It is really pointless to think everything in mathematics is a set. It is true (in classical set theory), but this view does not help you at all, unless you are studying set theory specifically.

By that logic it is also somewhat pointless to think of the set of real numbers $\{1,1/2, \pi, \sqrt{2}/2, \dots\}$, because this set is really like any other old set of the same cardinality. These symbols, like $1$, $1/2$, $\pi$ do not have (or should not have!) any meaning in the absence of the ordered field structure of the reals. You are completely right: the structure is not intrinsic to any of these sets of cardinality $|\mathbb{R}|$.
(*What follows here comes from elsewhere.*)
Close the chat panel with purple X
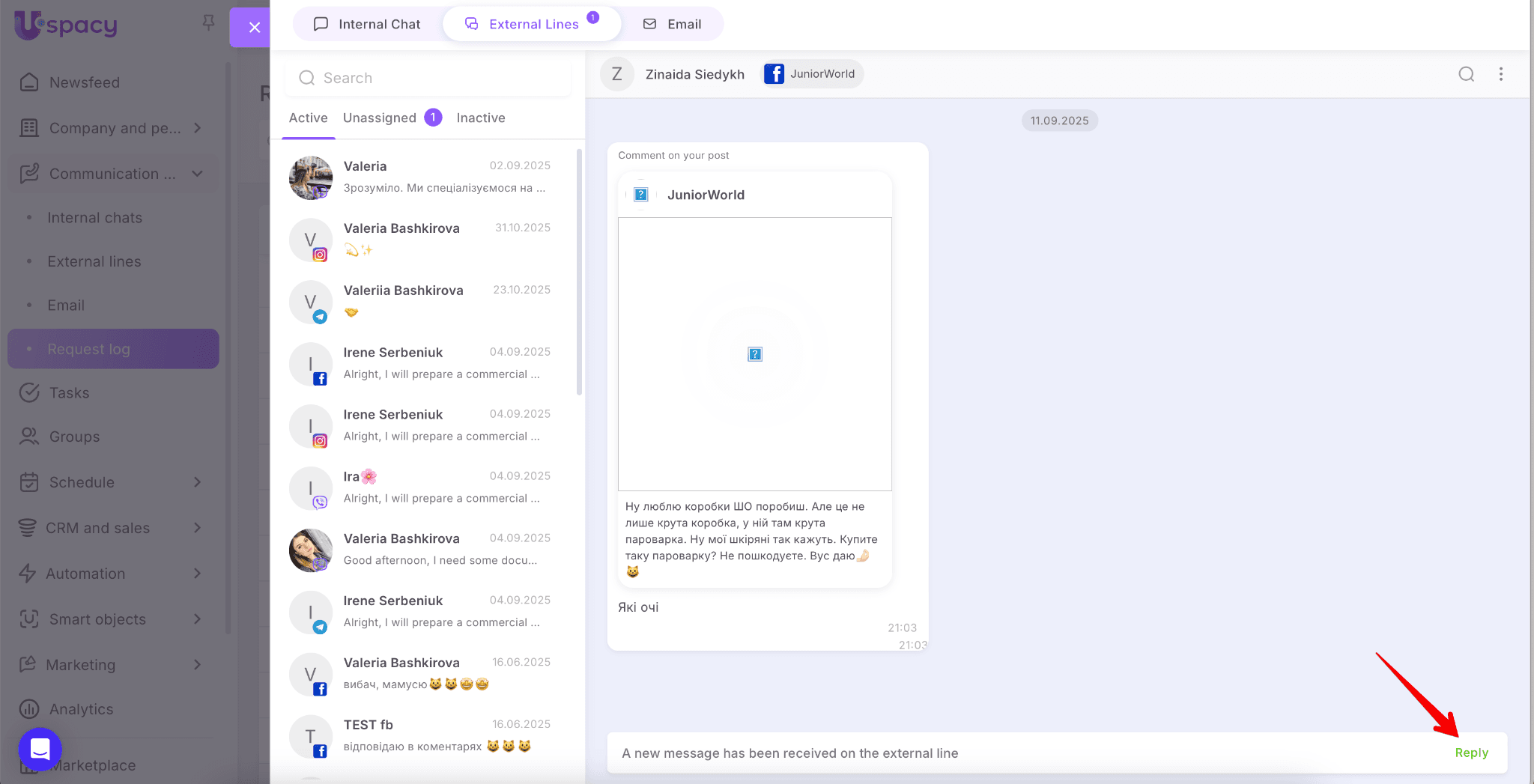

In the same sense, as an example: the game "Sudoku" has nothing to do with the numbers $1,\dots, 9$ at all, because in this game you never add them or compare their size. Instead, you only use any old $9$-element set. It does not matter which one, as they are really all the same. More precisely, they are isomorphic. I am under the impression, that many people realize that isomorphism is the right kind of "equality" for groups and rings and so on, but somehow do not take this seriously enough in the case of sets.

The right kind of logic for this philosophy is type theory. In type-theoretic foundations we have a type of reals as opposed to just a set of reals, which comes with all the structure you want to have. Set theory is like type theory with a single type: that of a set.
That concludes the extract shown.